The incidence and prevalence of chronic heart failure is increasing. It is therefore to be expected that the number of heart failure surgery procedures will increase. Unfortunately, vasoplegia is frequently seen after these procedures and is associated with a poor prognosis. The mechanism that causes vasoplegia is thought to be multifactorial, but the precise etiology remains unclear. This study is designed to improve understanding of these mechanisms.

There are some issues in our study design that need to be noted. First, since the vasoconstriction and the vasodilation test can only be performed when the clinical condition of the patient allows an increase or drop in MAP, we expect that these tests cannot be conducted in all patients. Secondly, baseline vasoreactivity tests are performed uncalibrated since the central venous catheter and the pulmonary artery catheter are introduced after induction to limit the burden for the study patients. Thirdly, collecting a sample of pre-pericardial fat tissue can be difficult in patients who underwent previous cardiac surgery. Furthermore, this tissue is fragile and it can therefore be expected that we will not be able to perform the ex vivo vascular reactivity test in all included patients.

Conclusion

In summary, this single-center prospective observational study is designed to objectify and characterize the altered vasoresponsiveness in patients with heart failure, before, during and after heart failure surgery and to identify the etiological factors involved.
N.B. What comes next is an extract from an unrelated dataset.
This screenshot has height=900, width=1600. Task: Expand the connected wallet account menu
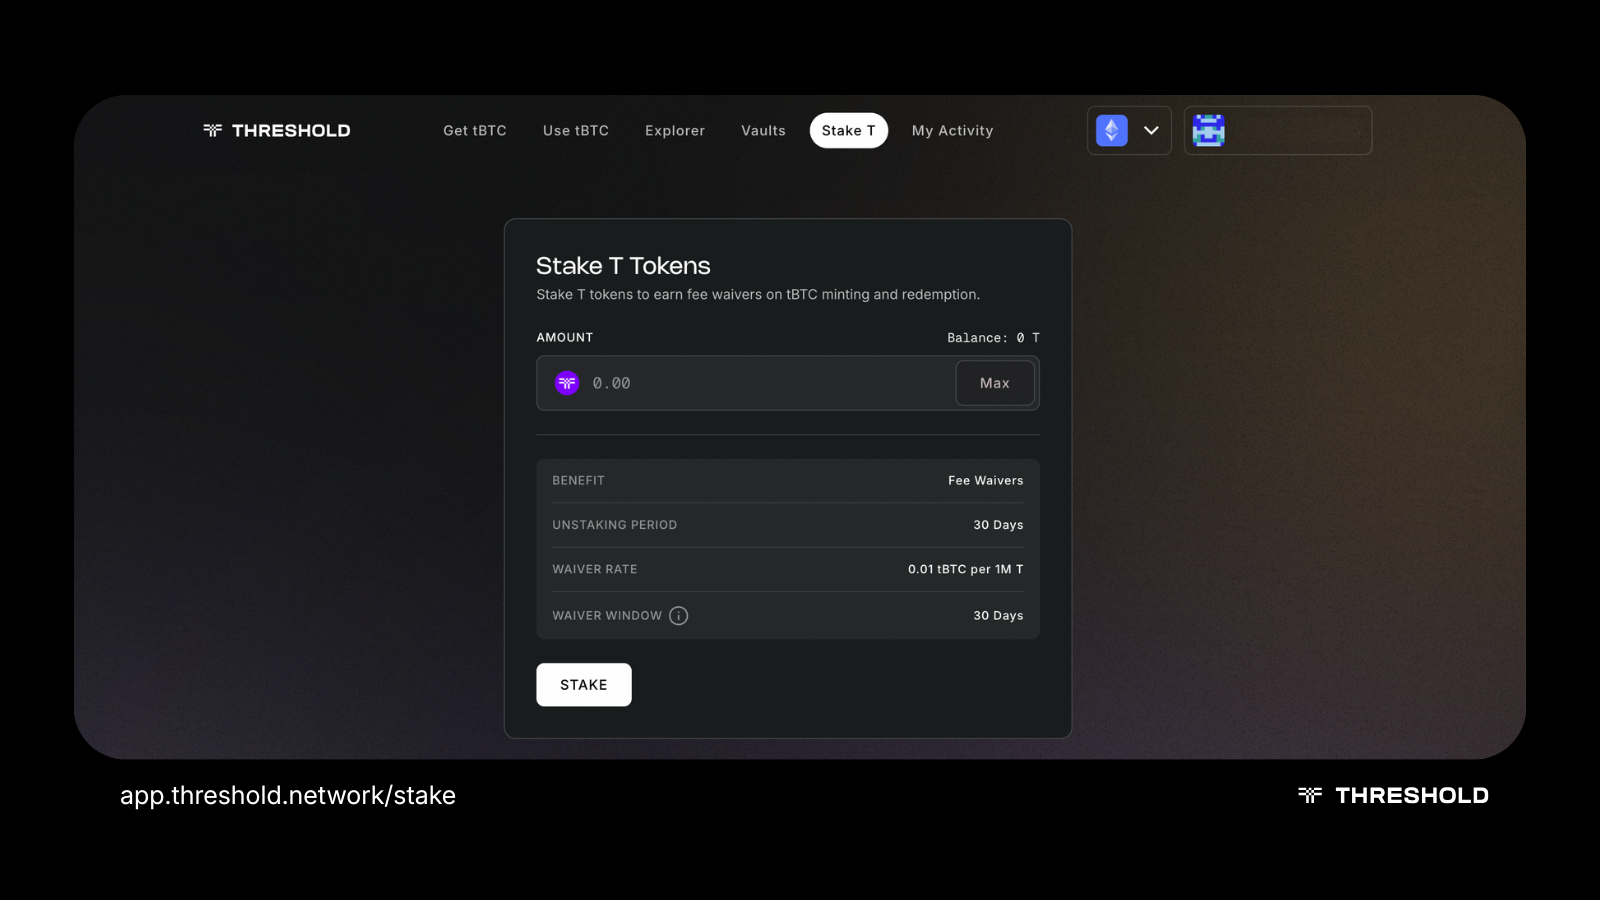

Understanding the difference in vascular responsiveness between patients with and without heart failure in detail, might yield therapeutic options or development of preventive strategies for vasoplegia, leading to safer surgical interventions and improvement in outcome.

Trial status

The first patient was included on 10 February 2016. To date, 36 patients are enrolled in the study. Recruitment will be completed in 2019.